A Purdue University professor has been awarded $10 million in funding from the U.S. Agency for International Development (USAID) to extend the work of the Feed the Future Innovation Lab for Food Safety (FSIL) for another five years.
Haley Oliver, Ph.D., Professor of Food Science in Purdue’s College of Agriculture and Director of FSIL, has led the lab since 2019, which has been involved in more than a dozen food safety research projects around the globe. Such projects include strengthening food safety practices in the fish supply chain in Bangladesh, controlling pathogen contamination in the Cambodian produce industry, improving food safety policies for the Kenyan poultry industry, increasing food safety capacities in the Senegal dairy sector, incentivizing market-led produce safety in Nepal, and educating Nigerian communities about household food safety. The past five years of work at FSIL has focused on identifying key pathogens and assessing food safety beliefs and behaviors in the target countries.

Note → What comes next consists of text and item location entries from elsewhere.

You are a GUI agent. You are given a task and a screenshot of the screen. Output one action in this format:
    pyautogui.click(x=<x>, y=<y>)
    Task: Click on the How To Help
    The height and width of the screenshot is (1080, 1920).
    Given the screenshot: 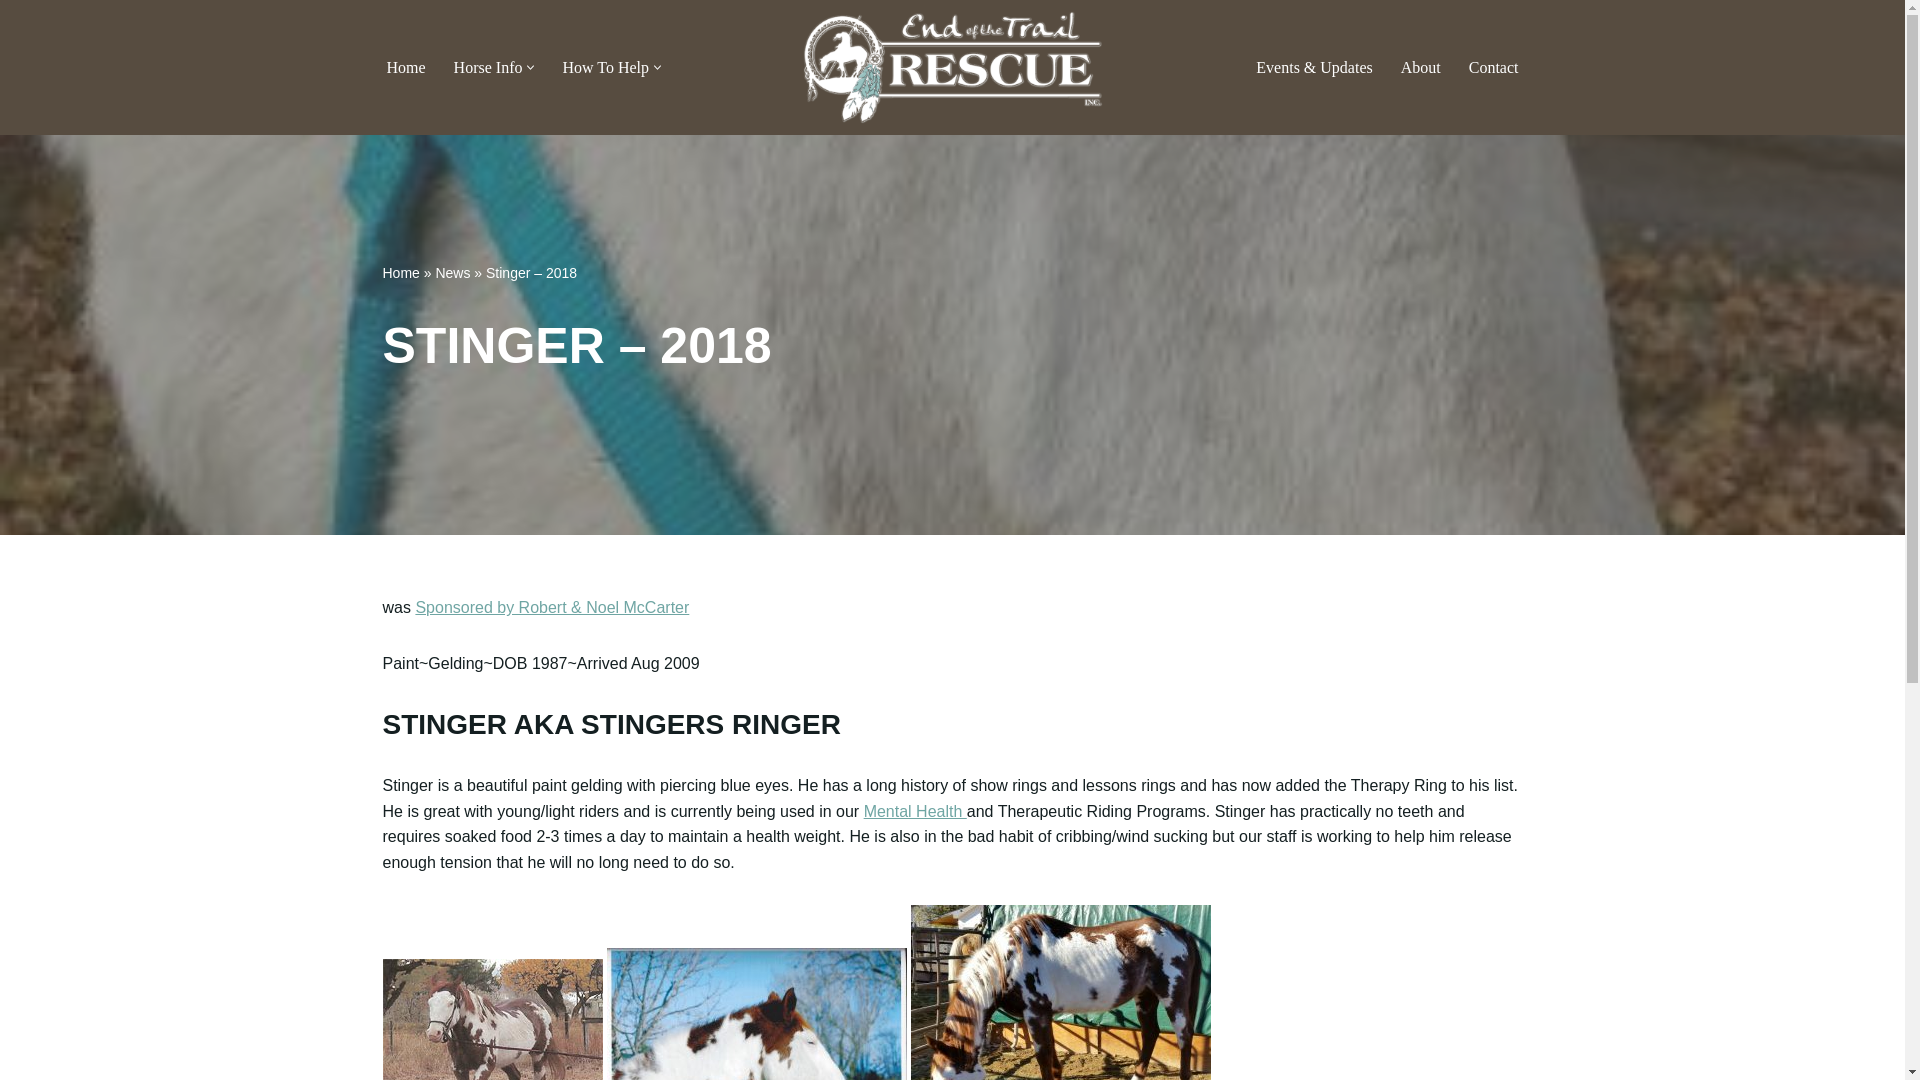 What is the action you would take?
    pyautogui.click(x=605, y=68)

With renewed funding from USAID, the lab’s next five years of work will include research to effect food safety behavioral changes and policy development in Cambodia, Nepal, and Kenya—three countries that are positioned to make progress in the area of food safety, but have room for improvement in food safety awareness and training, surveillance, and enforcement. Purdue researchers have recently been commissioned to conduct food safety surveys in Cambodia, Nepal, and Kenya to measure consumer perspectives and attitudes toward food safety.
Additional projects will be funded through an upcoming request for applications, with three areas of focus: increasing consumer awareness of and demand for safer food, empowering governments to generate and use food safety data, and encouraging safe food production practices among industry.
FSIL’s overall goal is to support data-driven policies and practices to prevent foodborne illnesses around the world.